» **TASK DESCRIPTION**
What lines of the data below include the word "computer"? Report them by copying each.

[Data items]
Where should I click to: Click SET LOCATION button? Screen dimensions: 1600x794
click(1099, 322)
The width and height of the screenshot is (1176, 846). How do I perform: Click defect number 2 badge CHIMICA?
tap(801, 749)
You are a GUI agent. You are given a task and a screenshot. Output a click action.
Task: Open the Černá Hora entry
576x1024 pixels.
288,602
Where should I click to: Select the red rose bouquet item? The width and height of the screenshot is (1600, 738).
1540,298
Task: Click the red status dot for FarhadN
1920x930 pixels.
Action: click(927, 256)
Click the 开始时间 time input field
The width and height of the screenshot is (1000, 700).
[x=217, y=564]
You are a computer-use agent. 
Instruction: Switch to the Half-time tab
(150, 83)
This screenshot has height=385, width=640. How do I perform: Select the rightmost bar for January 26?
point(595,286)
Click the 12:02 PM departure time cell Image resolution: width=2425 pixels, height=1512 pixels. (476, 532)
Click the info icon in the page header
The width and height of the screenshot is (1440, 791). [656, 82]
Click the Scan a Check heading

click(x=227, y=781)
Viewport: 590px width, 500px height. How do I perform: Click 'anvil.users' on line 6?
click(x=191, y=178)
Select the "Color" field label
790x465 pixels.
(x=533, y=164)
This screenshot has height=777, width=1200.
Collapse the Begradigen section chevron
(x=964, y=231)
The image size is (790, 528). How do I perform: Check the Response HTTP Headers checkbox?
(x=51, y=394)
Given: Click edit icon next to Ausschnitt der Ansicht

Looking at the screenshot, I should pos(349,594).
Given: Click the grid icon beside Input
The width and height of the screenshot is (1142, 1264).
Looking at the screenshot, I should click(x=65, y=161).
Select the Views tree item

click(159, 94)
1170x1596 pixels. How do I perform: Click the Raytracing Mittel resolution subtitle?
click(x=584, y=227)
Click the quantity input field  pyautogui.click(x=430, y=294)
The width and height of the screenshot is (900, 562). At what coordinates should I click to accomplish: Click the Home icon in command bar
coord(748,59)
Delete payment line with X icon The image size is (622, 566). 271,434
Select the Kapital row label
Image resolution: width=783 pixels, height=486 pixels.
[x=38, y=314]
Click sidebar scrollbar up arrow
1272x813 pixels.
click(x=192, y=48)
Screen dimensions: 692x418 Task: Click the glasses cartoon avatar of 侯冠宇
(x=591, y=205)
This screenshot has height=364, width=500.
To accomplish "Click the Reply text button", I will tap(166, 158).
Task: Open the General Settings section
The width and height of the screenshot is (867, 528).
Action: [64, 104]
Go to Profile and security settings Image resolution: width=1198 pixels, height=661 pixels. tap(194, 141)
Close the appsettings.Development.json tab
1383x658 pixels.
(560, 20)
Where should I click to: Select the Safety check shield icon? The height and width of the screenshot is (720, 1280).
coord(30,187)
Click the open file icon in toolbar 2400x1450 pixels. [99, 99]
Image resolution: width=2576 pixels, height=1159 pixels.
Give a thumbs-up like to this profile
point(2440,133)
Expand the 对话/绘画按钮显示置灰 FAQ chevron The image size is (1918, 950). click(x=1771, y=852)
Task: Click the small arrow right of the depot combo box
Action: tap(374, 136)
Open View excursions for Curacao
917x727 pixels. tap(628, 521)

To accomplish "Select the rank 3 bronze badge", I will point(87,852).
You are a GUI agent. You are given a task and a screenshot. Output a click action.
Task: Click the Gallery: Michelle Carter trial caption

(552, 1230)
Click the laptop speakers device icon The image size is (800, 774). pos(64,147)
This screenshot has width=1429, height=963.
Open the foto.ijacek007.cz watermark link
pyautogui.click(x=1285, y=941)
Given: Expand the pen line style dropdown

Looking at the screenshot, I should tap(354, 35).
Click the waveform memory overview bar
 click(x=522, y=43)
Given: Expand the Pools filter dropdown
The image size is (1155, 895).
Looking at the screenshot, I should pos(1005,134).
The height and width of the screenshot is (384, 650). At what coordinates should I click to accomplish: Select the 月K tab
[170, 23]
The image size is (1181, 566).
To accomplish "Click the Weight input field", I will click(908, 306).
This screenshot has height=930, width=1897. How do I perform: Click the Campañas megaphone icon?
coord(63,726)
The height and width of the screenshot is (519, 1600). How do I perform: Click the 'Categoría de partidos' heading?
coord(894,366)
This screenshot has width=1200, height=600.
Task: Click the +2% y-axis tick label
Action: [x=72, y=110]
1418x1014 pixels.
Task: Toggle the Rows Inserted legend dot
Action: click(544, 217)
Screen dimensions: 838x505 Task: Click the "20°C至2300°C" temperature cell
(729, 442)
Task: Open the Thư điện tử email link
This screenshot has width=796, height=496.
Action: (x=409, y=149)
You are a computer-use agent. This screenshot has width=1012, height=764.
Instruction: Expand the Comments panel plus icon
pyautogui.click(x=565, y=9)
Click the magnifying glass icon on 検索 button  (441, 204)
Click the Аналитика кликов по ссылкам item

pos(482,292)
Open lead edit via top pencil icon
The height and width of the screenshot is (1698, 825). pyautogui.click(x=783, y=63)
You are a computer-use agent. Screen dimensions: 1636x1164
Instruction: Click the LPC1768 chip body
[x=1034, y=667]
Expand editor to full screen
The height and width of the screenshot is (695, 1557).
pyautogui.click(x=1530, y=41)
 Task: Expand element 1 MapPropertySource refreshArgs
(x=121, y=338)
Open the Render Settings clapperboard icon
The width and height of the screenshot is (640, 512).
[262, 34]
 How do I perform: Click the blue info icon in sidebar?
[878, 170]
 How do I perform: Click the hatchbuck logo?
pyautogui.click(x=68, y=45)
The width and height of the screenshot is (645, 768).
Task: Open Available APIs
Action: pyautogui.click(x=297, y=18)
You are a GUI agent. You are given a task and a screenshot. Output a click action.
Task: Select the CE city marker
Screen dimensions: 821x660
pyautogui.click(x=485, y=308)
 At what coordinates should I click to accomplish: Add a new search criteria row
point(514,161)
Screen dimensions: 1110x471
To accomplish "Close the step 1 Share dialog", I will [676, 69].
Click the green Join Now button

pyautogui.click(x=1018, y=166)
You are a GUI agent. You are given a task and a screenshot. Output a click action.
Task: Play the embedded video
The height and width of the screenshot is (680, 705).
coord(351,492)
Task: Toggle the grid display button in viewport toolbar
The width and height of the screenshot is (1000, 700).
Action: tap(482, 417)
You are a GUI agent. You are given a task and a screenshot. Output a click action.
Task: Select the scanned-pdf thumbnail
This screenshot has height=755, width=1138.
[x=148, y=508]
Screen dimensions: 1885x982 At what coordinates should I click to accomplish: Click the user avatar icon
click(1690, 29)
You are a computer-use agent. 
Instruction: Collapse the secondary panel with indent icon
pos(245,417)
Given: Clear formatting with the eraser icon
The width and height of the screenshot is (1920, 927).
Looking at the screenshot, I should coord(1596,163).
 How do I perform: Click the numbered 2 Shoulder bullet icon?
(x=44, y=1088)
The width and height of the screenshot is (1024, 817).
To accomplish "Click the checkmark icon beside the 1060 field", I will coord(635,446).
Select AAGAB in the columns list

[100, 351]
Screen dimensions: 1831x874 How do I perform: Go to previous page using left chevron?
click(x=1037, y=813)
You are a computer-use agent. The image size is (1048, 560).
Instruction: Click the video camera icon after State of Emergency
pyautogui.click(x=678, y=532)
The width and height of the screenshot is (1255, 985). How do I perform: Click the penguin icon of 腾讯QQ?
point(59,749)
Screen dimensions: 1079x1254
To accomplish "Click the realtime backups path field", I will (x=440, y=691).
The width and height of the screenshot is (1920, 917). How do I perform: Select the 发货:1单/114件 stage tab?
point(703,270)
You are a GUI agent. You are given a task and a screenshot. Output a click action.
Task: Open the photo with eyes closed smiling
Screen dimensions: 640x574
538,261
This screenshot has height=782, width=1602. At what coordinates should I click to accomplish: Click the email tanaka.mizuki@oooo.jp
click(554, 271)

» **WRITTEN RESPONSE**
You are a computer-use agent. 
You are a computer-use agent. This screenshot has width=1012, height=764.
You are a computer-use agent. Screen dimensions: 1636x1164
You are a computer-use agent. 
You are a computer-use agent. The image size is (1048, 560).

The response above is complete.